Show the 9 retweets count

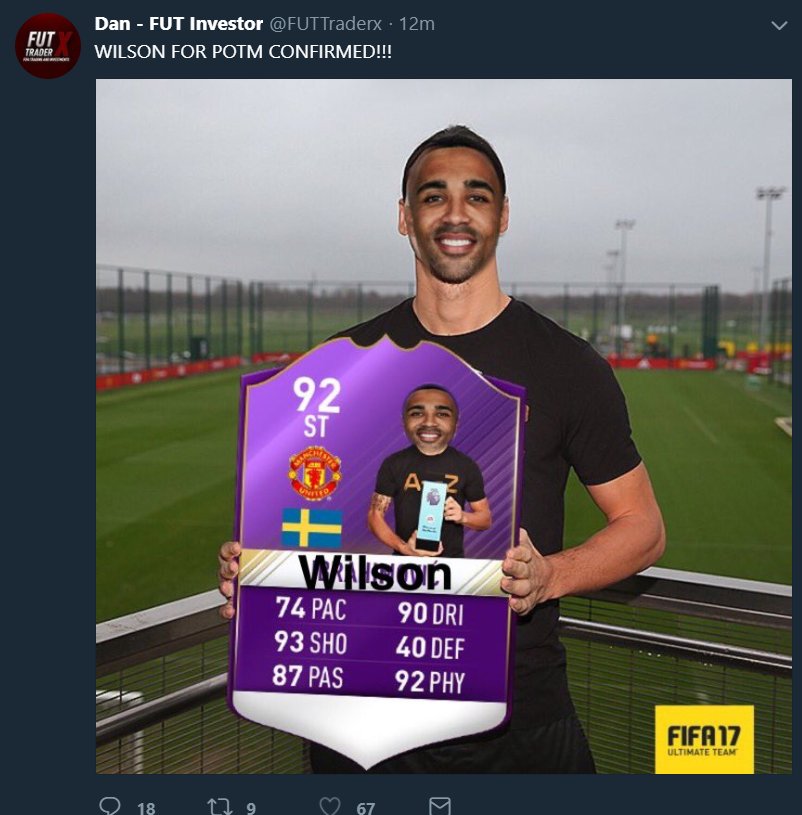[x=251, y=808]
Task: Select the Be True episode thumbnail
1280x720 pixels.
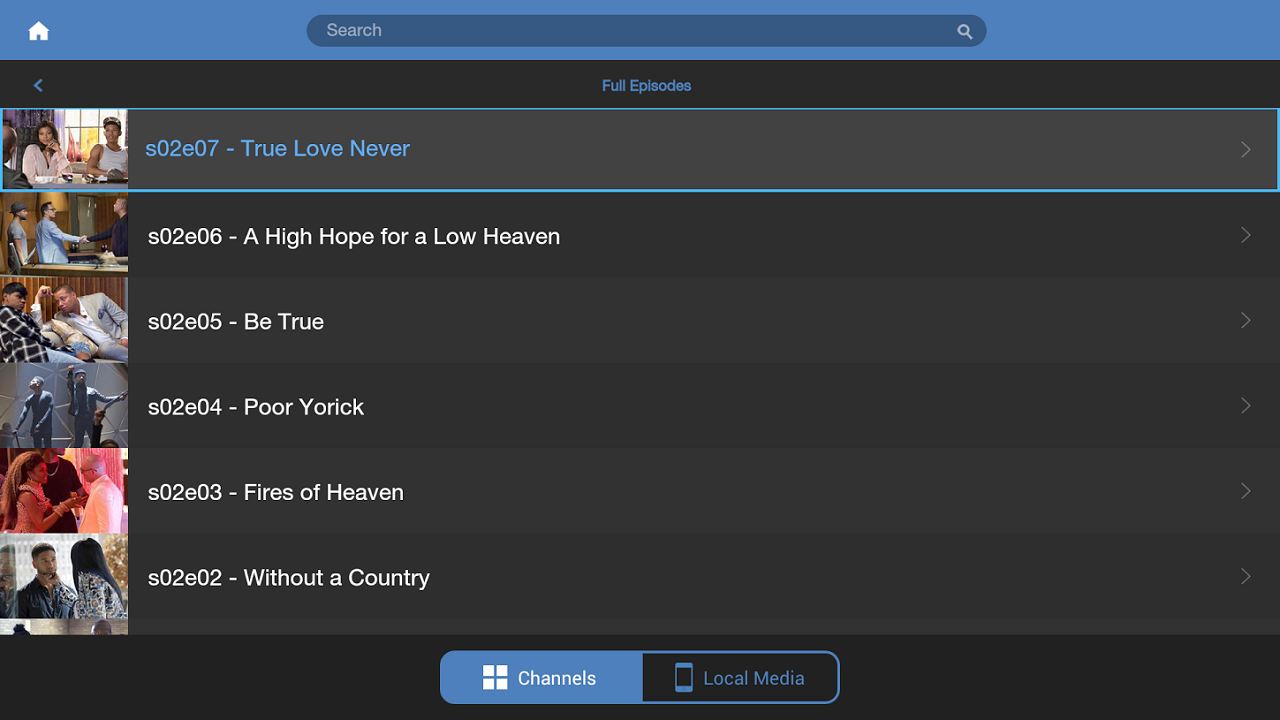Action: click(64, 320)
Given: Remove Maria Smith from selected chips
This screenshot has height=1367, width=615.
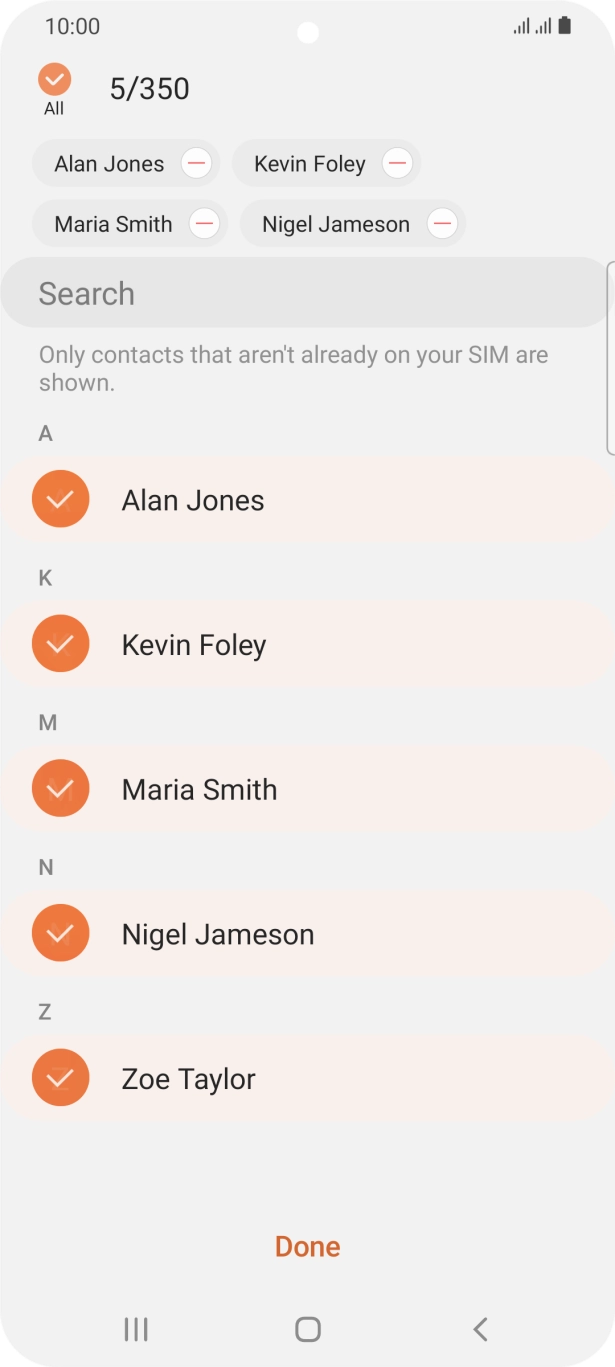Looking at the screenshot, I should coord(204,224).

Requirement>
Every line from the one that holds "1280x720 pixels." to the last line of the records above goes into the answer, exactly as written; nothing else does, and no picture does either.

Task output>
1280x720 pixels.
Action: click(64, 320)
Given: Remove Maria Smith from selected chips
This screenshot has height=1367, width=615.
Looking at the screenshot, I should coord(204,224).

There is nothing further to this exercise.